Transformations of Outcome Variables

Outcome variables that demonstrated skewness were transformed using the natural logarithm. Since some participants had coronary artery calcification and/or leukoaraiosis measurements that were close to zero, the natural logarithm of the outcome plus one was taken for these variables. Transformed outcome variables are given below.

Outcome variables transformed with natural logarithm: Urinary Albumin-Creatinine Ratio, Relative Wall Thickness, Left Ventricular Mass Index

Outcome variables transformed with natural logarithm of the outcome plus one:

Coronary Artery Calcification, Leukoaraiosis

Outcome Variable Adjustments Prior to GWAS Analysis

The residual values of the outcome variables were calculated using linear least squares regression according to the models below. For all outcome variables, sex and the appropriate age (at Phase I, Phase II, or an ancillary examination) were used to as adjustment variables. For all analyses conducted in African Americans, the top 10 PCs from genome-wide genotypes were included as adjustment variables in all models to prevent confounding from population substructure.

Systolic Blood Pressure = Age at Phase I + Sex + Top 10 PCs (African Americans only) Diastolic Blood Pressure = Age at Phase I + Sex + Top 10 PCs (African Americans only) Pulse Pressure = Age at Phase I + Sex + Top 10 PCs (African Americans only) Body Mass Index = Age at Phase I + Sex + Top 10 PCs (African Americans only) Estimated GFR = Age at Phase I + Sex + Top 10 PCs (African Americans only) Ln(Urinary Albumin-Creatinine Ratio) = Age at Phase II + Sex + Top 10 PCs (African Americans only) Ankle Brachial Index = Age at Phase II + Sex + Top 10 PCs (African Americans only) Ln(Coronary Artery Calcification + 1) = Age at Phase II + Sex Ln(Relative Wall Thickness) = Age at Phase II + Sex + Top 10 PCs Ln(Left Ventricular Mass Index) = Age at Phase II + Sex + Top 10 PCs Ln(Leukoaraiosis + 1) = Age at GMBI Exam + Sex + Total Intracranial Volume + Top 10 PCs (African Americans only)

GWAS Analysis

Genotypes: We used allelic dosages (the expected number of copies of a specific allele, ranging from 0 to 2) of imputed SNPs for all analyses in order to incorporate the uncertainty of genotype designation through the imputation procedure. An additive genetic model was assumed.
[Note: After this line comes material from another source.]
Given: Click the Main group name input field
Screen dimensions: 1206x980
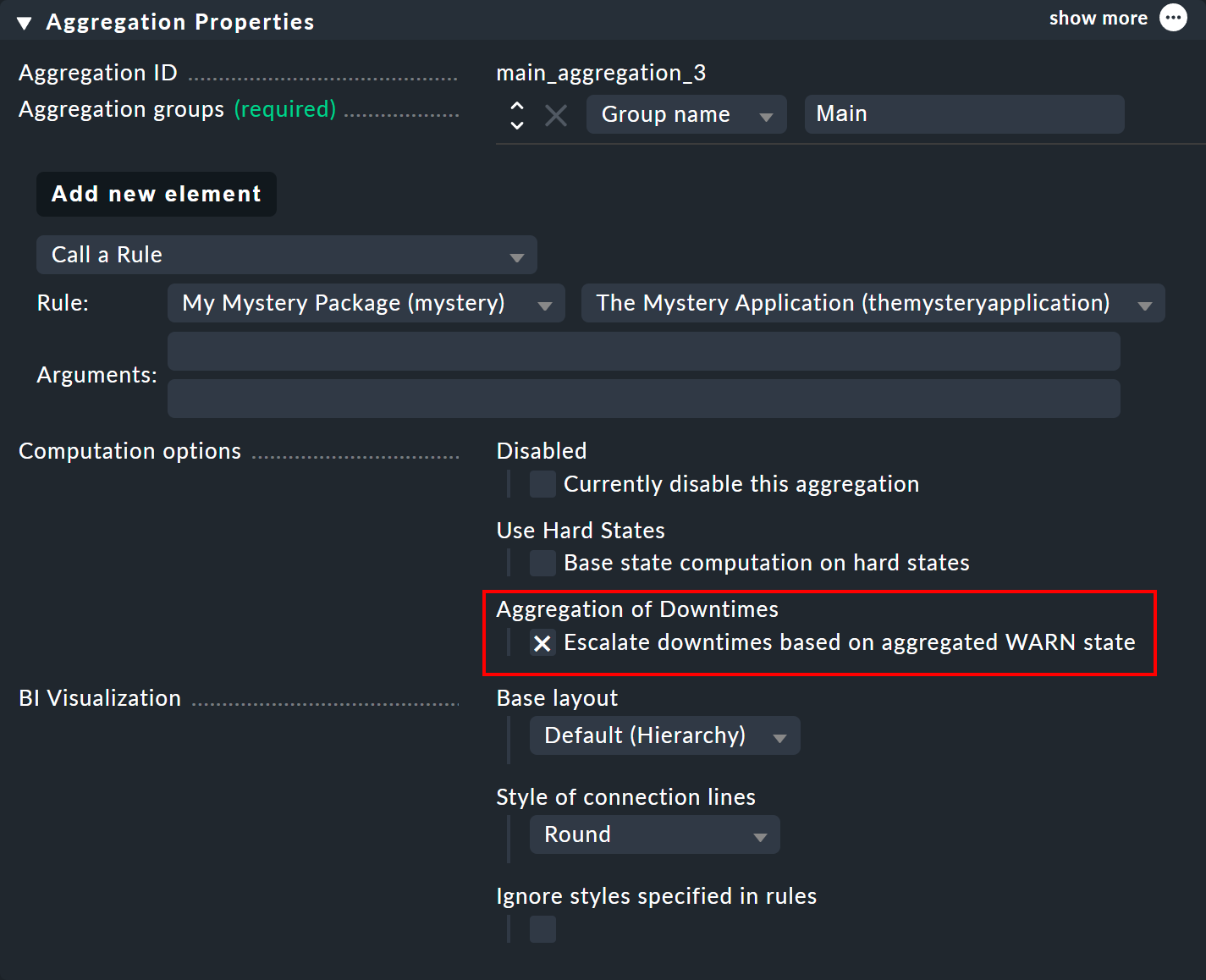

Modeling: Since the GENOA cohort is composed of siblings, linear mixed effects modeling with “family” as a random variable was used to test all associations between SNPs and the residual outcome measures. SNP effects were assumed to be fixed across families, but each family had its own intercept.

Statistical Testing: For each association test between a SNP and a residual outcome measure, the test statistics reported are 1) the regression coefficient (beta value) associated with the SNP, 2) the T statistic for the regression coefficient, and 3) the p-value for a Wald test of the T statistic.